Right choice is (a) 90 Ω

To ELABORATE: STATIC or DC resistance is the resistance of a diode at its operating point.

That is DC resistance = 0.9/10mA = 0.9×1000/10 = 90Ω.

The correct option is (d) 0V

The best I can explain: In ideal DIODE MODEL the diode is considered as a perfect conductor in forward bias and perfect insulator in reverse bias.

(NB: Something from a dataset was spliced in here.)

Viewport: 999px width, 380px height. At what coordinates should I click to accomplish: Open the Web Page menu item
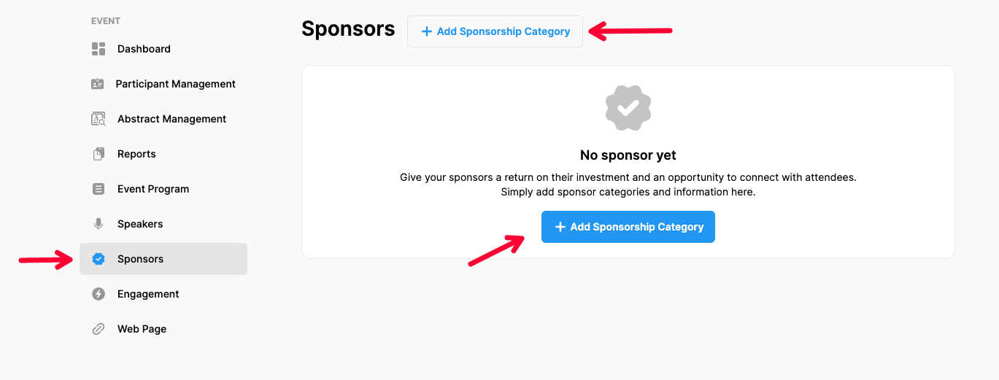pyautogui.click(x=142, y=329)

That is voltage DROP at forward bias is zero and CURRENT through the diode at reverse bias is zero.

Correct answer is (a) 3mA

Explanation: In ideal diode model the diode is considered as a perfect CONDUCTOR in forward bias and perfect INSULATOR in reverse bias. That is voltage DROP at forward bias is zero and CURRENT through the diode at reverse bias is zero. Since diode is forward BIASED current

I = (3V/1K) = 3mA.

Correct choice is (a) -5V

Explanation: In ideal diode model the diode is CONSIDERED as a perfect conductor in forward BIAS and perfect insulator in reverse bias. That is voltage drop at forward bias is ZERO and current through the diode at reverse bias is zero. SINCE diode is reverse bias no current flows through the circuit so entire voltage appears on diode.

Correct choice is (a) 0A

The BEST I can explain: In ideal diode MODEL the diode is considered as a perfect CONDUCTOR in forward BIAS and perfect insulator in reverse bias. That is voltage drop at forward bias is zero and current through the diode at reverse bias is zero. Since diode is reverse bias no current will flow through the circuit.